→ What you will do:
Gather every line in the data below that contains the string "return".

[Dataset entries]
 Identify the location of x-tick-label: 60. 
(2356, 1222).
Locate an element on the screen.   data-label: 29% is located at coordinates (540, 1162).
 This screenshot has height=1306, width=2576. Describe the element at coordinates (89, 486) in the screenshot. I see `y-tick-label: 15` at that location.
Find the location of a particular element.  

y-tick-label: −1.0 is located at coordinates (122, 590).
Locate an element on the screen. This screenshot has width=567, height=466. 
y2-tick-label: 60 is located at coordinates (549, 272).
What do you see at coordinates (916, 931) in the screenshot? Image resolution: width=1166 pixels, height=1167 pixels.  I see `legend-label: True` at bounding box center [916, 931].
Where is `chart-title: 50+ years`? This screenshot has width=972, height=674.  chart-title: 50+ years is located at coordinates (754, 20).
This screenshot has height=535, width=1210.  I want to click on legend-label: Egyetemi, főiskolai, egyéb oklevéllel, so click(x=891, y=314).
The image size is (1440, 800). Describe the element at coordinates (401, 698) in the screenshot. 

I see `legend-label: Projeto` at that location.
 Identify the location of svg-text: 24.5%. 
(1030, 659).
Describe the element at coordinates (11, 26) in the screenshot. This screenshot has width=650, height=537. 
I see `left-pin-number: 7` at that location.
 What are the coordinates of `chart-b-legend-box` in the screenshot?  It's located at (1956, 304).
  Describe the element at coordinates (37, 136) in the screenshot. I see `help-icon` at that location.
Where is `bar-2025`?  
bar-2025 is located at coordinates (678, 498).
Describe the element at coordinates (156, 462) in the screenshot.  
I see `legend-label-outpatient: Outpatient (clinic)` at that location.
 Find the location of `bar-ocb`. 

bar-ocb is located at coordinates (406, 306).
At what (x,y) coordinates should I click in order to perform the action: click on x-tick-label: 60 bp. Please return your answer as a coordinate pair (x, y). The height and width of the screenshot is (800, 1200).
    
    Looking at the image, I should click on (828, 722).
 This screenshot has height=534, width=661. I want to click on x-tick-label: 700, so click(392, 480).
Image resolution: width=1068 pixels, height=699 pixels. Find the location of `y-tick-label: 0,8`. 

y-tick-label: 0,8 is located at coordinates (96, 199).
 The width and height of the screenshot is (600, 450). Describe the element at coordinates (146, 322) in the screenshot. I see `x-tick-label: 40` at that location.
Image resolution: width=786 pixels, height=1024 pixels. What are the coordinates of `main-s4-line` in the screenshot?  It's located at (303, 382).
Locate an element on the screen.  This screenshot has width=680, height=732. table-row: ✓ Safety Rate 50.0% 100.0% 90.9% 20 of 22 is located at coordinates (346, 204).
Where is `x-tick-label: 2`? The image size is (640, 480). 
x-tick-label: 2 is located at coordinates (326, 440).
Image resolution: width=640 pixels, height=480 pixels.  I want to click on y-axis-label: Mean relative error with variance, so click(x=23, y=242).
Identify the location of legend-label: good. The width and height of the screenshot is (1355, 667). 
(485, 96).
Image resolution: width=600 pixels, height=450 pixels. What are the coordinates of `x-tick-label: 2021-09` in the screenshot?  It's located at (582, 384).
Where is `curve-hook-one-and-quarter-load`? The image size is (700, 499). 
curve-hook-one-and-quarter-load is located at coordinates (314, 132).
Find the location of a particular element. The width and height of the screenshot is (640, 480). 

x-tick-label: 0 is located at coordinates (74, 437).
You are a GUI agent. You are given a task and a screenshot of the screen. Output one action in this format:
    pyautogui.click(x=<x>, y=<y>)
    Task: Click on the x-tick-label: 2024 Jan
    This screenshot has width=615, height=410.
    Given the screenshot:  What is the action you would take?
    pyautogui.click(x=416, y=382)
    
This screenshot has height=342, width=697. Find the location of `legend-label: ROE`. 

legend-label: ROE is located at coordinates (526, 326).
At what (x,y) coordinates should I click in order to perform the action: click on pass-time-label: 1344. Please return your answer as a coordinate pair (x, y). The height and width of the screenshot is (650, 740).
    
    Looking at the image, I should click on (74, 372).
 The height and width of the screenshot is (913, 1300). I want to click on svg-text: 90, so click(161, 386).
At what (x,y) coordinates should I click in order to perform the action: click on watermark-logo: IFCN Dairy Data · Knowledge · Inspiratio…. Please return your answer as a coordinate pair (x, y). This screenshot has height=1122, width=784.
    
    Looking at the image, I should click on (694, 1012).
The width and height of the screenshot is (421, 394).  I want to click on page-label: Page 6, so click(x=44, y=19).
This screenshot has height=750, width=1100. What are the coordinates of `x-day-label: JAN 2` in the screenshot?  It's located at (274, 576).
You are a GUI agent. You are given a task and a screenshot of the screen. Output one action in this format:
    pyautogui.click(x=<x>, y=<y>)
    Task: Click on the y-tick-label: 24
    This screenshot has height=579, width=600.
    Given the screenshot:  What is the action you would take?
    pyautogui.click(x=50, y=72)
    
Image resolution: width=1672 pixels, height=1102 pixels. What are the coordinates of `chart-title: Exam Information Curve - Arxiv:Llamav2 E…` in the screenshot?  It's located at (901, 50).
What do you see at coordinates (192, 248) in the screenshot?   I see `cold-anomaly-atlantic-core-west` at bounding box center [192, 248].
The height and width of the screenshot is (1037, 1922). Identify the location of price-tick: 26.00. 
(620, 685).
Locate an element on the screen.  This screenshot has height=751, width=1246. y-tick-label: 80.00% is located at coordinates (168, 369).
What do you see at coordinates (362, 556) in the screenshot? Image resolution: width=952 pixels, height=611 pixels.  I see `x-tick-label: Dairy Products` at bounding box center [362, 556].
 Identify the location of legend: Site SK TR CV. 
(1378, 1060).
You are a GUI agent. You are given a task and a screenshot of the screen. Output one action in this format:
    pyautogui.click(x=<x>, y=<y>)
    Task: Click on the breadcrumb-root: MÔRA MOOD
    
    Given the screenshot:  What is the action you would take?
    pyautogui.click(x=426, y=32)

→ Solved exercise:
At what (x,y) coordinates should I click in order to perform the action: click on x-tick-label: 60 bp. Please return your answer as a coordinate pair (x, y). The height and width of the screenshot is (800, 1200).
At what (x,y) coordinates should I click in order to perform the action: click on pass-time-label: 1344. Please return your answer as a coordinate pair (x, y). The height and width of the screenshot is (650, 740).
At what (x,y) coordinates should I click in order to perform the action: click on watermark-logo: IFCN Dairy Data · Knowledge · Inspiratio…. Please return your answer as a coordinate pair (x, y). This screenshot has height=1122, width=784.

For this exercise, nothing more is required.